Demek ki kalp güzelliği herşeyden önemliymiş.



Aslında izlerken düşünüdklerimle sonra okuduğum iki üç şey arasında fark var. Daha bilinçli izlenebilirmiş. Ya da filmi bölük pörçük değil tek parça halinde izlemek gerekiyormuş. ama sonuçta ben kendi üzerimdeki etkilerine değineceğim.

Nedense beklediğim vurucu etkiyi yapamadı. Dagur Kari sevdiğim bir adam. İyi bir yönetmen. İyi bir yönetmen. Sanırım Lukas Moddysen ve Dagur Kari'nin amerikan ortaklarla giriştikleri işler orta halli. Kesinlikle kötü değiller ama kendi ülkelerindeki özgürlük saldırganlık yok gibi.

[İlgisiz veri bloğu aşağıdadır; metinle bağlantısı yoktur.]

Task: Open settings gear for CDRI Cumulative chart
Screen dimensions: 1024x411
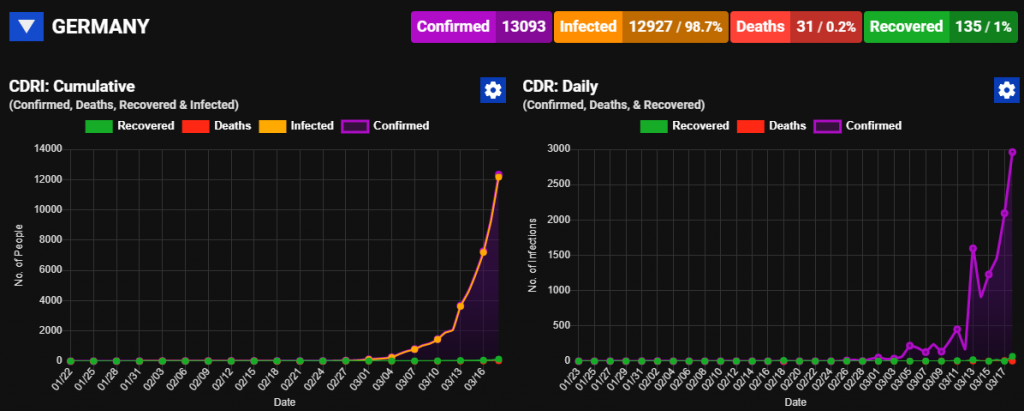Action: pyautogui.click(x=493, y=90)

Bu film ise aksi Jacques ve sokaktan getirdiği Lucas'ın hikayesini anlatıyor. Biri ölmemk biri ölmek için çaba sarfederken hastanede yolları kesişir ve Jacques ölümünn yakın olduğun farkında olarak barını Lucas'a devretmek için onu eğitmeye başlar.

Tabi aralarındaki yaş farkı ve dünyaya insanlara yaklaşımları oldukça farklıdır. Yaşlı Jaques sert aldırmaz küfürbazken Lucas onudaki herşeyin karşıtını barındırmaktadır.

Bu hikayenin dramatik yanı çok sert değil. Dozunda. Ama gerçekten çok iyi esprilerin olduğu sahneler de var. Bu açıdan başarılı filmin tek eksiği tahmin edilebilir sonu.

Yine de eli yüzü düzgün. Sessiz sakin bir film var. Kimse aşık olmayacaktır eminim ama kimse de vasat bulamaz.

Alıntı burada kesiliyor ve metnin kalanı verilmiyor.